At a protest decrying water shortages on August 11 in the northern city of Chamchamal, security forces demanded footage from a cameraman that showed them firing over the heads of protesters. According to witnesses, security officials fired at the journalist after he refused and ran away.

"What happened in Chamchamal is absolutely outrageous," said a statement by Reporters Without Borders. "Journalists are often the targets of verbal threats or physical violence from the security forces, but this time the security forces deliberately fired on a journalist in the middle of a city street."

Targeting Organizers
Immediately after the death of the two protesters at the June 19 Basra demonstration, Iraqi authorities moved on the organizers, arresting at least two suspected organizers in the following days. On June 22, Iraqi Army forces raided the house of a suspected organizer, Matham Kadhem, who was not home. Basra local officials and media reports said that the soldiers arrested Kadhem's two sons and told his family they would be held until Kadhem turned himself in.

"This is completely unacceptable," Ahmed al-Sulaiti, deputy head of Basra Provincial Council, told Human Rights Watch on September 8. "We [in the local government] made many calls to security forces, telling them to stop targeting the organizers of the protest. This was not about security, but was politically motivated."
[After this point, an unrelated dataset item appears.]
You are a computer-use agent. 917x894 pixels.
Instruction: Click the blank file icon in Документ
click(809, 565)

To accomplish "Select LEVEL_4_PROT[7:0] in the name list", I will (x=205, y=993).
One of the organizers of the Basra demonstration who spoke to Human Rights Watch said: "Three of us went into hiding. Those who weren't arrested were harassed. Soldiers would come to my neighborhood every day and question me about what I was doing, where I was going, and who I was meeting.... Treating me as though I was a criminal was a message to me and to others to not take part in organizing."
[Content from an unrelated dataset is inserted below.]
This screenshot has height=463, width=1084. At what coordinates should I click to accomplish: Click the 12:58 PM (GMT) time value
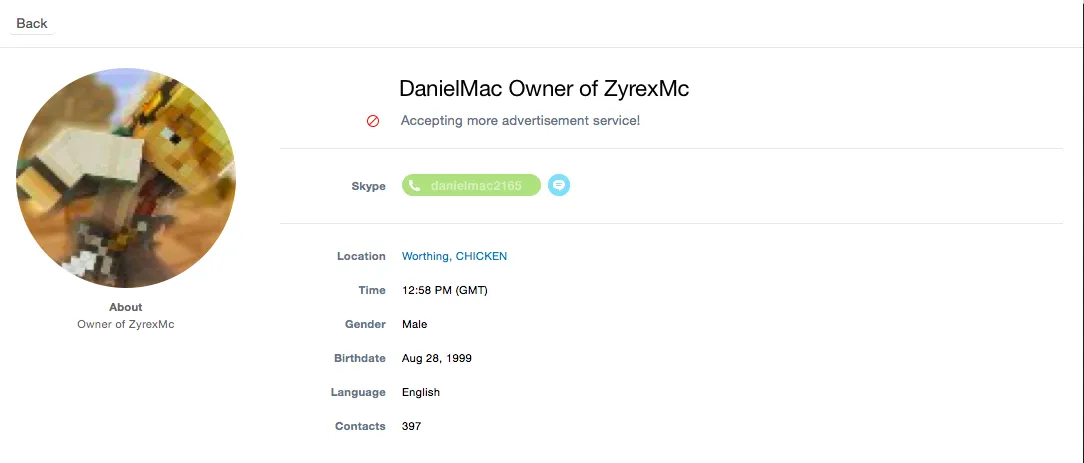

The regulations require protest organizers to register with the Interior Ministry, causing concern among some activists that they will be targeted for harassment or worse. An organizer from Baghdad told Human Rights Watch: "The government's reactions in Basra have really affected people in the rest of the country. Now, I'm trying to organize a demonstration in Baghdad about employees' rights, and it is difficult. Not only are organizers afraid now, but many regular people do not want to be a part of any demonstration because of the chance of being arrested, and they are fearful of how security forces will use violence to break up the crowd."

"This is all too reminiscent of Iraq's bad old days of scaring activists into keeping their mouths shut and their heads down," Whitson said. "Iraqis who care about what's happening in their country and want to voice their opinions about the country's problems should be celebrated, not intimidated."

While the crackdown has focused primarily on preventing demonstrations about the lack of government services, other protests have not been immune to government interference - even if organizers have proper permits.

On September 7, security forces prevented protesters urging Iraq's political parties to form a government from continuing along their planned route in Baghdad even though organizers had all the necessary permits from the Interior Ministry, including written permission from the interior minister himself, and the route was pre-approved by government and security officials. The protest, organized by the Iraqi Al-Amal Association, a human rights nongovernmental organization, was scheduled to be held in front of Parliament, where the organization had held protests over the years without incident.

"Our organization has a history of many peaceful demonstrations, but we were suddenly not allowed to [proceed]," said Al-Amal's secretary-general, Hanaa Edwar. After speaking to security officials on the phone, she was told that, by order of the prime minister's office, no demonstration would be permitted.

"Today, they are preventing peaceful, legal demonstrations," she told Human Rights Watch. "Tomorrow, we are afraid they will do more than this."